**TASK PROMPT:**
According to the subordination clause below, under what condition may the Loan Parties make regularly scheduled payments of interest and principal on Subordinated Claims?

**SUPPLIED PASSAGE:**
★ ★ ★ ★ ★

SECTION 2.1 SUBORDINATION OF INTERCOMPANY LOANS. Until all Obligations shall have been indefeasibly paid in full and the Facility Lease, the other Operative Documents and any agreement relating to Permitted Indebtedness have terminated in accordance with their terms:


(a) (i) all principal of, premium, if any, interest and any other amounts owing on any Intercompany Loan made by any Loan Party, whether direct or indirect, absolute or contingent, due or to become due, or now existing or hereafter incurred or created ("SUBORDINATED CLAIMS") shall be subordinate to the prior payment of and junior in right of payment to all principal of, premium, if any, and interest (including default interest and interest accruing after the initiation of any Proceeding whether or not allowed as a claim in such a Proceeding) owing in respect of all other Obligations owed by Homer City under the Operative Documents and under any Permitted Indebtedness (collectively, "SENIOR CLAIMS")


(b) no Loan Party shall, directly or indirectly, make any payment of principal or interest on account of, or transfer any collateral for any part of, any Subordinated Claims; provided, however, that the Loan Parties may make regularly scheduled payments of interest and principal on account of Subordinated Claims so long as at such time Restricted Payments are permitted to be made pursuant to the terms of the Amended and Restated Security Deposit Agreement;


(c) the Subordinated Parties shall not demand, sue for or accept any payment or collateral in respect of any Subordinated Claims, or take any other action to enforce their rights or exercise any remedies in respect of any Subordinated Claims (whether upon the occurrence or during the continuation of an event of default under the related Intercompany Loan Agreement or an event of default under any promissory notes evidencing Subordinated Claims (collectively, "SUBORDINATED NOTES" or otherwise), or cancel, set off or otherwise discharge any part of any Subordinated Claims; and


(d) no Intercompany Borrower or Subordinated Party shall otherwise take any action prejudicial to or inconsistent with the priority position of the Secured Parties over the Subordinated Parties created by this Section 2.1.

★ ★ ★ ★ ★

**DATA EXCERPTS:**

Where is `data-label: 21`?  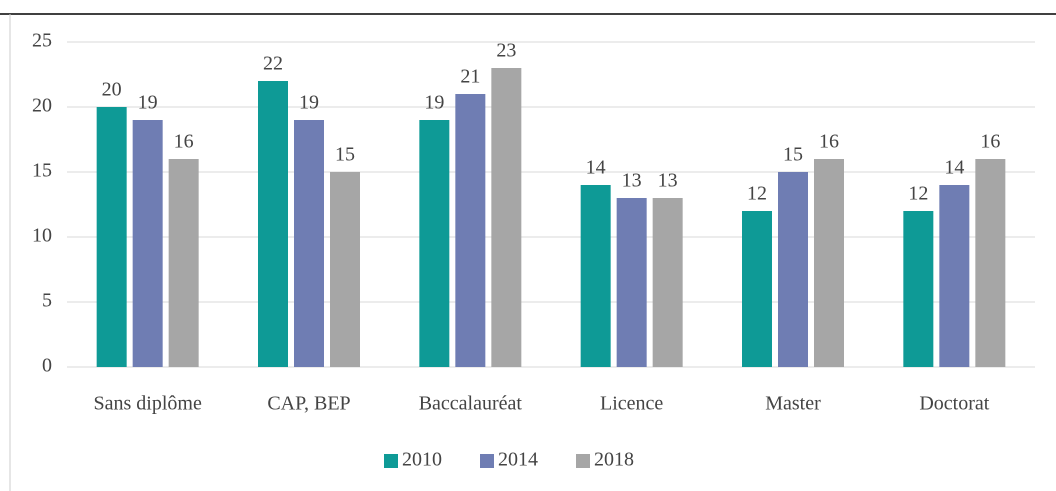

★ ★ ★ ★ ★

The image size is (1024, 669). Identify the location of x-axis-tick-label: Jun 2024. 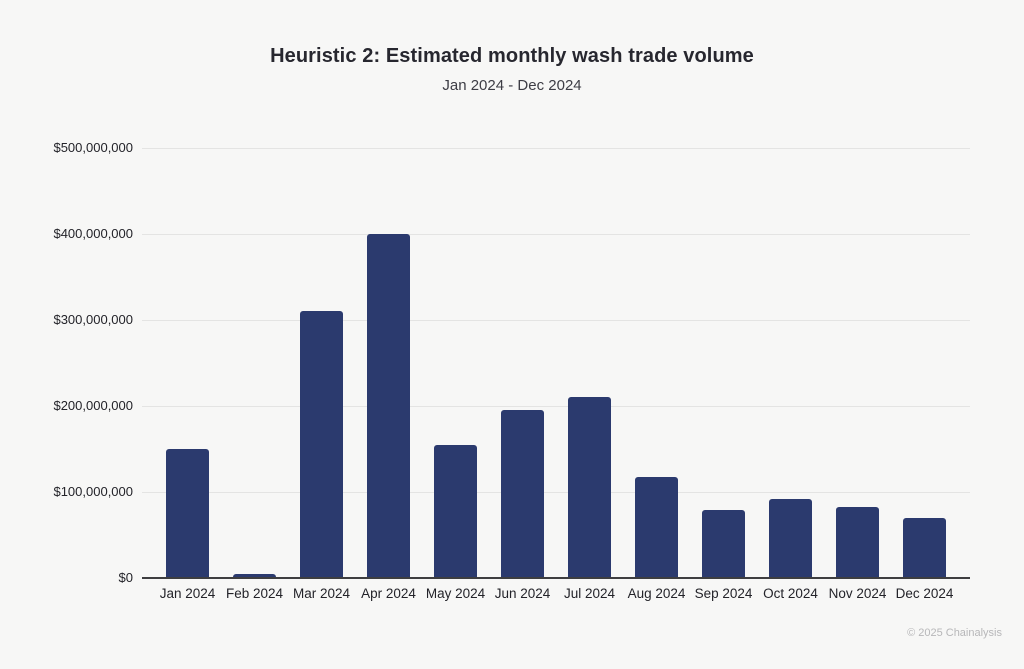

★ ★ ★ ★ ★

**YOUR SOLUTION:**
They may do so as long as, at that time, Restricted Payments are permitted under the terms of the Amended and Restated Security Deposit Agreement.